待ち合わせは居留地の西側ゲート前との事なので、アイリスとゲート前へ急いだ。ゲートの前には停車した光子駆動の中型バギーと一組の男女。黒髪の優男は顔見知りであるジョッシュ。私の一つ年上で、アイリスの元クラスメイトだ。昔からことあるごとにアイリスに勝負を挑んではコテンパンに負けている姿をよく見ていたけど、まぁそれなりに努力家だと思う。彼は私達の姿を見つけると手を挙げて挨拶してきた。
もう一人、短い赤毛の女性の方は……よく知らない人だけど、たしかヘルミナと言っただろうか?話した事は無いけど、ジョッシュと一緒にいるところを何度か見かけた事がある……ような気がする。年齢は良くわからないけど、背丈は私とそう変わらないので、小柄な方だと思う。
ジョッシュは昨年スクールを卒業し、保安部で働いている。今日は非番なのか私服だけど、最近見かけるときは保安部要員の制服を着ている事が多い。ヘルミナは……雰囲気的にジョッシュの恋人、だと思う。前に見かけたのが資材部のあたりだから、資材部で働いているのかもしれない。

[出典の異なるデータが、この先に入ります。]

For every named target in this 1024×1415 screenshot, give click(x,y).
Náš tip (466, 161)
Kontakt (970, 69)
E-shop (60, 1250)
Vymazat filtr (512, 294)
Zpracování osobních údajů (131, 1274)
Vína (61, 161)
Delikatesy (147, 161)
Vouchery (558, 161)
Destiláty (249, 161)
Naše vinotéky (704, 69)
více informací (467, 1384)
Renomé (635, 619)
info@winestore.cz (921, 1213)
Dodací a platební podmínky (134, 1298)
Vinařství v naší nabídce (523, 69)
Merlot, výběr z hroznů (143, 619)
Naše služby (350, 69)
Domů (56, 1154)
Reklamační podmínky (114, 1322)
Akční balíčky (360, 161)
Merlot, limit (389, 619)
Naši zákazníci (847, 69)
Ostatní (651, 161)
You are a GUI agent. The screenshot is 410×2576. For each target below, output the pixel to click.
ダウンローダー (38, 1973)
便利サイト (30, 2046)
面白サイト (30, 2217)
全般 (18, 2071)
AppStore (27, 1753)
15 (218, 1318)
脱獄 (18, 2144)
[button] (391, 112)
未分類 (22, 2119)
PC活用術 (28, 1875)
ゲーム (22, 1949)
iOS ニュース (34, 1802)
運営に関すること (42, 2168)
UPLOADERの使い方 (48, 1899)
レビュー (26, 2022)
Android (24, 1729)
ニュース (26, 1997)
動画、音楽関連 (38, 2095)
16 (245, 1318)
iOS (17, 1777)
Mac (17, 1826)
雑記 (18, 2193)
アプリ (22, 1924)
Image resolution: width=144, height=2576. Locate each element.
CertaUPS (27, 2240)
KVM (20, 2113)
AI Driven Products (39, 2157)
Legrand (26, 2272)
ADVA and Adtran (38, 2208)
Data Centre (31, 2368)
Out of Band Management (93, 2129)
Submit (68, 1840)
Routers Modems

ちなみにアイリスは在学中から開拓団長である父親――私のお義父さんでもある――の手伝いをしており、スクール卒業時にギルドの管理官になる試験を受けたらしい。
本人はあまり詳しいことを教えてくれなかったけど、受験したというだけで周りの大人達が驚愕し、驚喜していたから、かなりすごい事なんだろう。そして最後に、まだスクールの学生である私。
この4人で四つ脚を狩ることになるようだ。